• _练习题目_:
1 – 在数矩形这篇题解里，两两相连的点所成的线段满足什么条件就能组成矩形？
2 – 从数矩形这篇题解停下的地方往下续写。

8
8
2016
2

BZOJ 2338:[HNOI2011]数矩形

Problem

---------------------------分割线-----------------------------

这道题嘛。。是@ZHZX COOL讲课之前钦定窝来讲QAQ
于是就 biubiubabahonghong了。。听说只要把点两两连在一起然后找到一样长的中点还一样的就能组成矩形辣。然后算下面积。

代码如下:

#include <cstdio>
#include <cstdlib>
#include <algorithm>
#include <cmath>

using namespace std;

#define Dev 1e-9

typedef pair<double,double> pdd;
typedef pair<int,int> pii;
#define X first
#define Y second
bool operator == (const pii&x, const pii&y){return x.X==y.X && x.Y==y.Y;}

struct Point{int x,y;}P[1510];
struct node{long long x,y;pii C;long long Len;}E[2300000];
bool cmp(node xx,node yy){return xx.Len<yy.Len;}
int tot;

bool operator !=(const node&x, const node&y)

• _数据摘录_:
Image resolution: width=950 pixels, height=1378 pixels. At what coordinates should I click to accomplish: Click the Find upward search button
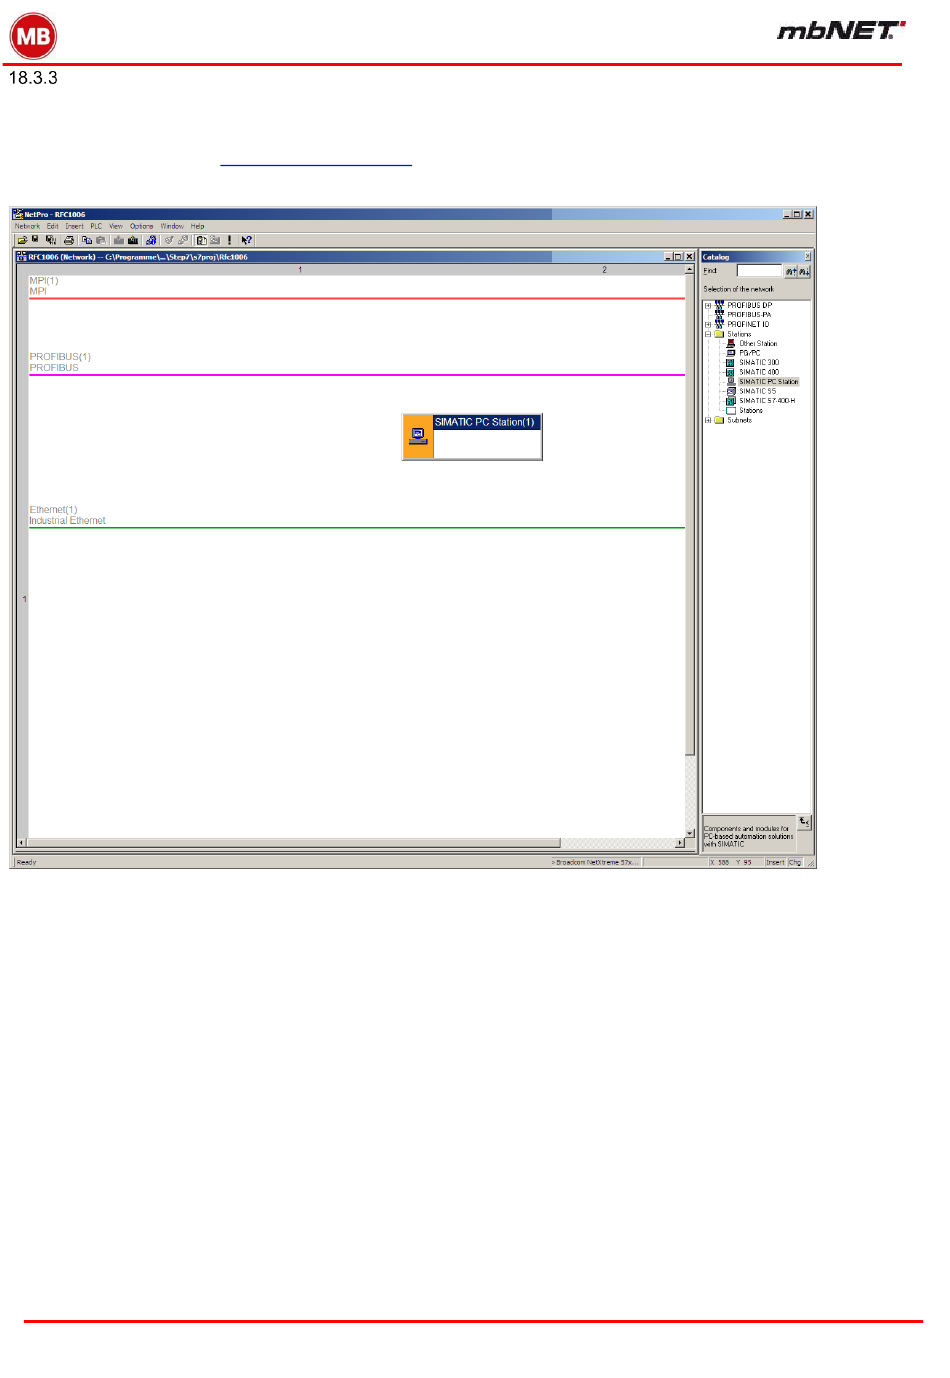pos(791,271)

• _参考答案_:
1 – 线段一样长，并且中点也一样。

2 –
{
	if(x.Len!=y.Len)return true;
	if(x.C==y.C)return false;
	return true;
}
long long ans=0,tmp;

int main()
{
	int n;
	scanf("%d",&n);
	for(int i=1;i<=n;++i)scanf("%d%d",&P[i].x,&P[i].y);
	tot=0;
	for(int i=1;i<=n;++i)
		for(int j=i+1;j<=n;++j)
		{
			++tot;
			E[tot].x=P[i].x-P[j].x; E[tot].y=P[i].y-P[j].y;
			E[tot].C.X=P[i].x+P[j].x; E[tot].C.Y=P[i].y+P[j].y;
			E[tot].Len=1ll*(P[i].x-P[j].x)*(P[i].x-P[j].x)+1ll*(P[i].y-P[j].y)*(P[i].y-P[j].y);
		}
	sort(E+1,E+1+tot,cmp);
	int now=1;
	for(int i=2;i<=tot;++i)
	{
		if(E[i].Len!=E[i-1].Len)now=i;
		else 
			for(int j=now;j<i;++j)
				if(E[i].C==E[j].C)
				{
					tmp=(E[i].x*E[j].y)-(E[j].x*E[i].y);
					ans=max(ans,abs(tmp));
				}
	}
	printf("%lld\n",ans/2);
	return 0;
}

感觉神清气爽。。。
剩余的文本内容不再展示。